When you think ASP, think...
Recent Articles
All Articles
ASP.NET Articles
Related Web Technologies
User Tips!
Coding Tips

Sample Chapters
JavaScript Tutorials
MSDN Communities Hub
Official Docs
Stump the SQL Guru!
XML Info
Author an Article
Print this page.
Published: Wednesday, October 24, 2001

Safe Screenscraping with Microsoft's XMLHTTP Component

By Paul Kosmas

There are many times when, as a Web developer, you need to grab HTML or XML data from a remote Web site. In fact, there are a plethora of such articles here on 4Guys and on ASPFAQs.com. In my article, I am going to examine some of the more advanced features of a free Microsoft component that can be used to grab either XML or HTML data from a remote Web site: XMLHttp. For a general discussion on screen scraping in ASP using XMLHttp (and other free components), read this FAQ. For this article I am going to assume you are familiar with grabbing HTML or XML data from a remote server through XMLHttp.

- continued -

Timeout Limitations
One problem that can arise with grabbing data from a remote server is that the remote server you are calling may be experiencing problems. For example, the data you are trying to retrieve into your site may be unavailable, moved, or the remote server may be down, and this could crash your script, returning an unwanted error message to the client browser or bring down your page altogether.

Handling this situation gracefully is simple once you are aware of a few under-documented properties of the XMLhttp component. Note that for this article I will be discussing the features available in MS XMLHttp component v. 3 SP1. You can download the latest version of the XMLHttp component at http://msdn.microsoft.com/downloads/default.asp?url=/downloads/topic.asp?url=/msdn-files/028/000/072/topic.xml.

On the Web site that I run, we wanted to grab some weather data from a local source (accuweather's nearest reporting sources were over 60 miles away, and at different elevations, so it wasn't quite "accurate" after all). Incidentally, the data we needed was not XML, so we requested the information as a string, but you can apply this solution to a pure XML request as well.

Now, how do we handle a scenario in which the Web site takes a long time to respond to our request? XMLHttp contains a readyState property which returns the state of the data being requested. This property has one of five possible values that indicate the progress of the request:

readyState Property Values
0The object has been created but has not been initialized because open method has not been called.
1The object has been created but the send method has not been called.
2The send method has been called and the status and headers are available, but the response is not yet available.
3Some data has been received. You can call responseBody and responseText to get the current partial results.
4All the data has been received, and the complete data is available in responseBody and responseText.

Of course, the value of the readyState property will change over time. Assuming a successful request, the readyState property will, throughout the lifetime of our request, have the values 0 through 4 at one point or another. The thing we need to be wary of is if it's taking too long to reach the final stage.
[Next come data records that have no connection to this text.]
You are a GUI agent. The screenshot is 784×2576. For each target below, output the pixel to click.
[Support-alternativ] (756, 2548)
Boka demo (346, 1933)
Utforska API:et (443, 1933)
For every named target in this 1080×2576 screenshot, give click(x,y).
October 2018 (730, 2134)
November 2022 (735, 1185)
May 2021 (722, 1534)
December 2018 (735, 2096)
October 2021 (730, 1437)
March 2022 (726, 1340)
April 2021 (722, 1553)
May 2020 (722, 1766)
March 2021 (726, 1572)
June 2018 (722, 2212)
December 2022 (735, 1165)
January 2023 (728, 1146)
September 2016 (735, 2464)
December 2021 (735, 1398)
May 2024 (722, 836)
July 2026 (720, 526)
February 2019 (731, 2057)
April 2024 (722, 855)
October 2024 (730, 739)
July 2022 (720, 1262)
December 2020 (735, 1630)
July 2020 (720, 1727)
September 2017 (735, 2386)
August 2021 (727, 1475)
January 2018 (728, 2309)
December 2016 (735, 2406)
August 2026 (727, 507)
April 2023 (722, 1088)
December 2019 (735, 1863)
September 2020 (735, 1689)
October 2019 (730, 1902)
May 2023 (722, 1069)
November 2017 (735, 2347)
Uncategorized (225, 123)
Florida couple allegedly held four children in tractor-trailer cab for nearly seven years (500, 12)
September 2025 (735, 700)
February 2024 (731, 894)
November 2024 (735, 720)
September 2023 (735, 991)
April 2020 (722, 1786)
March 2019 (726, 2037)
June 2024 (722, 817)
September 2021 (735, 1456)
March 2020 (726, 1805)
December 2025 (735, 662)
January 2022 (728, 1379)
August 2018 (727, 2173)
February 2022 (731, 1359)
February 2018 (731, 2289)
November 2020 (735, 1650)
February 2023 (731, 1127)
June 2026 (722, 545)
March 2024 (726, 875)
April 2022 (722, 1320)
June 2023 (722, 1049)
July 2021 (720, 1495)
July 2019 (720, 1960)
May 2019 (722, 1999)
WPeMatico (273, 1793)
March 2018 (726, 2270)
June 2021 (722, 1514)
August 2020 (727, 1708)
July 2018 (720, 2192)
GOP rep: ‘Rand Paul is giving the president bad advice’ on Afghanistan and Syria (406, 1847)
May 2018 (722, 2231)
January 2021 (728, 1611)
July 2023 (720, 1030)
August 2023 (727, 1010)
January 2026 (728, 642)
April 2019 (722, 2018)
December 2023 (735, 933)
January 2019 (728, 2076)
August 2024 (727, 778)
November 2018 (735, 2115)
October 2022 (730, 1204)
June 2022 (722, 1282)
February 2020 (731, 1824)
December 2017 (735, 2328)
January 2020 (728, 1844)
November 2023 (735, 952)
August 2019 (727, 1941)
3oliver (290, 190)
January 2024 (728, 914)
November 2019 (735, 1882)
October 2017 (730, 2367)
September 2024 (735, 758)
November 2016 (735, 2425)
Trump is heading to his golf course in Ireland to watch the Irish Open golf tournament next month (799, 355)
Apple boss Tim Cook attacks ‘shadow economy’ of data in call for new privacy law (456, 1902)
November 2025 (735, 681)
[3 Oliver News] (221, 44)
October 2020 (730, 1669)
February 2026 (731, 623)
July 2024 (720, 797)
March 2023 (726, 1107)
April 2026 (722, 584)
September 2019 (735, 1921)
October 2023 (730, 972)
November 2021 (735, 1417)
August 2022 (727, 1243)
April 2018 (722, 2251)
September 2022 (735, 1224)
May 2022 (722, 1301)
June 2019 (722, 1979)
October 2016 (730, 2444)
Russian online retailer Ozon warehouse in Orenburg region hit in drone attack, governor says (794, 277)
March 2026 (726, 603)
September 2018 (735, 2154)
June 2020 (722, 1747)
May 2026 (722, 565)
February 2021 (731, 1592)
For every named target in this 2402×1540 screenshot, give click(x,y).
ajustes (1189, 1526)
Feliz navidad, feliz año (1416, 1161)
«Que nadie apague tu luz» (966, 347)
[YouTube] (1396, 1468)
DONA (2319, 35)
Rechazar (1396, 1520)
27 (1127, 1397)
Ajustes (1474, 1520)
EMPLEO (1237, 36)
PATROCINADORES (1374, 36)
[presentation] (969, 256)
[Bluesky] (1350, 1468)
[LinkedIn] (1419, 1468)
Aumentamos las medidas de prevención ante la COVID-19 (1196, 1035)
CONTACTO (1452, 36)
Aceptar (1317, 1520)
Fortunately, XMLHttp contains a waitForResponse method that accepts a parameter specifying how many seconds to wait for the remote server to reply. We can use this method to say something along the lines of, "Wait two seconds to get the data from the remote server. If you don't have it by then, give up on waiting for it..." Some things to note, though, when using this property. First, you must specify to use an asynchronous request to the remote server. Also, if the timeout expires when trying to access a page, the XMLHttp component will raise an error, meaning that you must use On Error Resume Next to disable error trapping and then specifically check for a raised error after the waitForResponse method. If this sounds confusing, don't worry, a code sample will help clear everything up!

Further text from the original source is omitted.